What is being asked: All of the entries should be written out again exactly.

++++ Records supplied

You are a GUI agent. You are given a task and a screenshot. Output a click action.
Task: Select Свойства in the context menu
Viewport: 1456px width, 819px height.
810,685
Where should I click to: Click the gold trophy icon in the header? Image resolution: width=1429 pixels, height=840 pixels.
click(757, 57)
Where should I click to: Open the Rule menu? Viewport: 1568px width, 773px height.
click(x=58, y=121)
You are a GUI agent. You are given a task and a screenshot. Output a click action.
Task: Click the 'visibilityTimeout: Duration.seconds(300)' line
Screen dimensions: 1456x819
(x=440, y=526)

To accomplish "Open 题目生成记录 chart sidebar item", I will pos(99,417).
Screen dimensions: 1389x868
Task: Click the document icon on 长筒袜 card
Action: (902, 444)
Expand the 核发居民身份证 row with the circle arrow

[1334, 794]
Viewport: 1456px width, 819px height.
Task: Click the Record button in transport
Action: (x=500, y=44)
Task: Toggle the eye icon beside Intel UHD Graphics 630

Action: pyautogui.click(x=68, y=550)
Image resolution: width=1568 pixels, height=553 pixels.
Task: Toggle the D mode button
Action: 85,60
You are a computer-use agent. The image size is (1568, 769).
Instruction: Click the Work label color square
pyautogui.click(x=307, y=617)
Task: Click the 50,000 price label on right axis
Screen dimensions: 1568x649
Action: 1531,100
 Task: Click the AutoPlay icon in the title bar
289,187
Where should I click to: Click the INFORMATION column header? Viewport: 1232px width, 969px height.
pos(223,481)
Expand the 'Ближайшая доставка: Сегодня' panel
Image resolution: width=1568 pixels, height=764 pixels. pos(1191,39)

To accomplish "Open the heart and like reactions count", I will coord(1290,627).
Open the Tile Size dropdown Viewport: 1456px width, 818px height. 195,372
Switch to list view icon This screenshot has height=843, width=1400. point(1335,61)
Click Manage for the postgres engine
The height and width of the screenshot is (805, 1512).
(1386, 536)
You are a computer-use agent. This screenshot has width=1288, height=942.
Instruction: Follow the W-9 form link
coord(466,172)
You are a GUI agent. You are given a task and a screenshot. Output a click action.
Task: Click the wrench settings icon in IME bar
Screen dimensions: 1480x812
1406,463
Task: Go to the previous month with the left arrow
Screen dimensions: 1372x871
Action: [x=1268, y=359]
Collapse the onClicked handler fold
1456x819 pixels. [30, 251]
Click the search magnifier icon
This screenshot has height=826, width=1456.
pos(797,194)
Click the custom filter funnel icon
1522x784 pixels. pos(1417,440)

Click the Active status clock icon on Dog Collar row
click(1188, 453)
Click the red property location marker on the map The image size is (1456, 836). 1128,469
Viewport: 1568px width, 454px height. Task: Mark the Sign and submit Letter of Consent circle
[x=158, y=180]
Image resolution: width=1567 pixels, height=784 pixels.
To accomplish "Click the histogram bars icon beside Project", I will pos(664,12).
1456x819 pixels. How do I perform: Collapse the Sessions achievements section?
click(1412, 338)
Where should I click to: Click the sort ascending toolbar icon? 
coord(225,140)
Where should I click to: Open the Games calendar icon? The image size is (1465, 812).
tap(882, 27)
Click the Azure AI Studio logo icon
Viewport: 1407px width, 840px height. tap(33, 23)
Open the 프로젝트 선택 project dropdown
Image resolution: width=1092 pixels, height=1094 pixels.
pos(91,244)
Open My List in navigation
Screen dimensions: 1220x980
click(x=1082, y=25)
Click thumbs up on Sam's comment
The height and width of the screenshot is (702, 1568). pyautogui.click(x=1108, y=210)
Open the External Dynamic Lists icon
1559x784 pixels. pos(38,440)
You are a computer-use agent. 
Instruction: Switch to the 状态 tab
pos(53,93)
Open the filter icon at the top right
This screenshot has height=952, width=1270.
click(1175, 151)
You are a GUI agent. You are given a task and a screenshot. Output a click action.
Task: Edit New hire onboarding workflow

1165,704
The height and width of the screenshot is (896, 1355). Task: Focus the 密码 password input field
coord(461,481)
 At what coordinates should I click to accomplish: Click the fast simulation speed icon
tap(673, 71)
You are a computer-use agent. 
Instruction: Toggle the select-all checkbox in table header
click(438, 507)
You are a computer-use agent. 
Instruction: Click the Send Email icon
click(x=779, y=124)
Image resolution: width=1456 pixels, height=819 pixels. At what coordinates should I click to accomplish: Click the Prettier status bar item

++++++++

Result of the task:
You are a GUI agent. You are given a task and a screenshot. Output a click action.
Task: Select Свойства in the context menu
Viewport: 1456px width, 819px height.
810,685
Where should I click to: Click the gold trophy icon in the header? Image resolution: width=1429 pixels, height=840 pixels.
click(757, 57)
Where should I click to: Open the Rule menu? Viewport: 1568px width, 773px height.
click(x=58, y=121)
You are a GUI agent. You are given a task and a screenshot. Output a click action.
Task: Click the 'visibilityTimeout: Duration.seconds(300)' line
Screen dimensions: 1456x819
(x=440, y=526)

To accomplish "Open 题目生成记录 chart sidebar item", I will pos(99,417).
Screen dimensions: 1389x868
Task: Click the document icon on 长筒袜 card
Action: (902, 444)
Expand the 核发居民身份证 row with the circle arrow

[1334, 794]
Viewport: 1456px width, 819px height.
Task: Click the Record button in transport
Action: (x=500, y=44)
Task: Toggle the eye icon beside Intel UHD Graphics 630

Action: pyautogui.click(x=68, y=550)
Image resolution: width=1568 pixels, height=553 pixels.
Task: Toggle the D mode button
Action: 85,60
You are a computer-use agent. The image size is (1568, 769).
Instruction: Click the Work label color square
pyautogui.click(x=307, y=617)
Task: Click the 50,000 price label on right axis
Screen dimensions: 1568x649
Action: 1531,100
 Task: Click the AutoPlay icon in the title bar
289,187
Where should I click to: Click the INFORMATION column header? Viewport: 1232px width, 969px height.
pos(223,481)
Expand the 'Ближайшая доставка: Сегодня' panel
Image resolution: width=1568 pixels, height=764 pixels. pos(1191,39)

To accomplish "Open the heart and like reactions count", I will coord(1290,627).
Open the Tile Size dropdown Viewport: 1456px width, 818px height. 195,372
Switch to list view icon This screenshot has height=843, width=1400. point(1335,61)
Click Manage for the postgres engine
The height and width of the screenshot is (805, 1512).
(1386, 536)
You are a computer-use agent. This screenshot has width=1288, height=942.
Instruction: Follow the W-9 form link
coord(466,172)
You are a GUI agent. You are given a task and a screenshot. Output a click action.
Task: Click the wrench settings icon in IME bar
Screen dimensions: 1480x812
1406,463
Task: Go to the previous month with the left arrow
Screen dimensions: 1372x871
Action: [x=1268, y=359]
Collapse the onClicked handler fold
1456x819 pixels. [30, 251]
Click the search magnifier icon
This screenshot has height=826, width=1456.
pos(797,194)
Click the custom filter funnel icon
1522x784 pixels. pos(1417,440)

Click the Active status clock icon on Dog Collar row
click(1188, 453)
Click the red property location marker on the map The image size is (1456, 836). 1128,469
Viewport: 1568px width, 454px height. Task: Mark the Sign and submit Letter of Consent circle
[x=158, y=180]
Image resolution: width=1567 pixels, height=784 pixels.
To accomplish "Click the histogram bars icon beside Project", I will pos(664,12).
1456x819 pixels. How do I perform: Collapse the Sessions achievements section?
click(1412, 338)
Where should I click to: Click the sort ascending toolbar icon? 
coord(225,140)
Where should I click to: Open the Games calendar icon? The image size is (1465, 812).
tap(882, 27)
Click the Azure AI Studio logo icon
Viewport: 1407px width, 840px height. tap(33, 23)
Open the 프로젝트 선택 project dropdown
Image resolution: width=1092 pixels, height=1094 pixels.
pos(91,244)
Open My List in navigation
Screen dimensions: 1220x980
click(x=1082, y=25)
Click thumbs up on Sam's comment
The height and width of the screenshot is (702, 1568). pyautogui.click(x=1108, y=210)
Open the External Dynamic Lists icon
1559x784 pixels. pos(38,440)
You are a computer-use agent. 
Instruction: Switch to the 状态 tab
pos(53,93)
Open the filter icon at the top right
This screenshot has height=952, width=1270.
click(1175, 151)
You are a GUI agent. You are given a task and a screenshot. Output a click action.
Task: Edit New hire onboarding workflow

1165,704
The height and width of the screenshot is (896, 1355). Task: Focus the 密码 password input field
coord(461,481)
 At what coordinates should I click to accomplish: Click the fast simulation speed icon
tap(673, 71)
You are a computer-use agent. 
Instruction: Toggle the select-all checkbox in table header
click(438, 507)
You are a computer-use agent. 
Instruction: Click the Send Email icon
click(x=779, y=124)
Image resolution: width=1456 pixels, height=819 pixels. At what coordinates should I click to accomplish: Click the Prettier status bar item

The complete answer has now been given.